Queste stesse musiche accompagneranno, venerdì 23 marzo, la processione della “Desolata”, la “Madonna del Vento”, di nero vestita, al cospetto della Croce.

A “Maria Vergine del Suffragio”, nata da un’ispirazione mistica del Maestro Di Rella nel 2006, è seguito “Planctus Mariae” del Maestro Antonio Amenduni, durante il quale la voce narrante di Franco Antonacci ha tessuto il racconto del dolore di Maria, in un dialogo con gli strumenti della banda, “voci” di ottone gravide di pathos umano.

Dopo il sontuoso e delicato “Andante lento” tratto dall’opera di Puccini, è stata eseguita la mesta “A mia madre – numero 19” del Maestro Alessandro Amenduni, in ricordo della propria madre, a cui ha fatto seguito il “Miserere” dell’opera verdiana.

“I sacri Misteri Dolorosi” del Maestro Di Rella si sono incarnati in un composto corteo di sette membri delle quattro Confraternite ruvesi, recanti i simboli della Passione di Cristo e di Maria. Un corteo accompagnato da “u tammùrre” e dalla “truozzue”, la troccola, i due strumenti che, nella sua grevità il primo e nella sua acutezza la seconda, aprono le processioni.

Le Confraternite “Opera Pia San Rocco”, “Purificazione Maria Santissima Addolorata”, “Maria Santissima del Carmelo” e del Purgatorio si sono fatte latrici dei simboli della Passione di Cristo e di Maria: lo spadino e il cuore; il fagotto della fuga in Egitto; il candido fazzoletto adorno di trine e la croce; una Tavola della Legge; i chiodi e la corona di spine; il bianco sudario e gli oli profumati.
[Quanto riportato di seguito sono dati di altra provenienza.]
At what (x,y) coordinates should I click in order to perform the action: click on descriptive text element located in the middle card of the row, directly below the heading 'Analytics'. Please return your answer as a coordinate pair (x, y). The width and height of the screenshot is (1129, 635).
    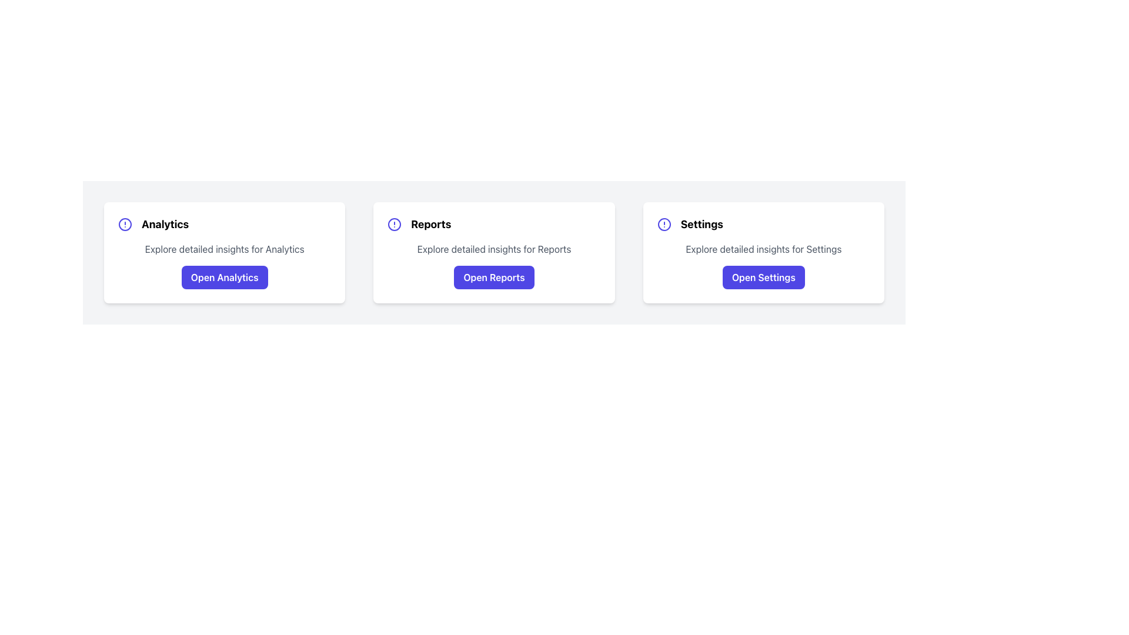
    Looking at the image, I should click on (225, 249).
Un corteo in penombra, solenne a cui anche i fiori di pietra che adornano la chiesa sembrano inchinarsi.

D’altronde, durante tutta la Settimana Santa, ogni cosa a Ruvo di Puglia è pervasa di misticismo: quello stesso che ha consentito di ottenere un riconoscimento – come ha anticipato l’assessora alla Cultura Monica Filograno – per la sua bellezza e sacralità, a Taranto, altra città dove i Misteri Pasquali sono vissuti intensamente.

Il concerto si è concluso con la celeberrima marcia funebre “La Desolata” dell’indimenticato Maestro Basilio Giandonato che, trentasei anni fa, strinse un “sodalizio artistico e mistico” con la Confraternita dell’Addolorata per predisporre gli animi dei pii ruvesi alla Settimana Santa attraverso la prova-concerto delle Marce funebri, che avrebbero accompagnato la statua della “Desolata”. E questo ben lo ricorda il Maestro Vincenzo Di Bisceglie, il capo banda, una delle anime del Complesso Bandistico, «che ci segue e incoraggia» ha dichiarato un commosso Maestro Di Rella nei ringraziamenti finali, a cui si sono legati quelli del priore Antonio De Venuto e di don Vincenzo Speranza.

La prova generale è stata fatta. Il concerto mistico sarà ascoltato venerdì 23 marzo, dalle 17.30, seguendo la processione della “Desolata” dalla Chiesa di San Domenico.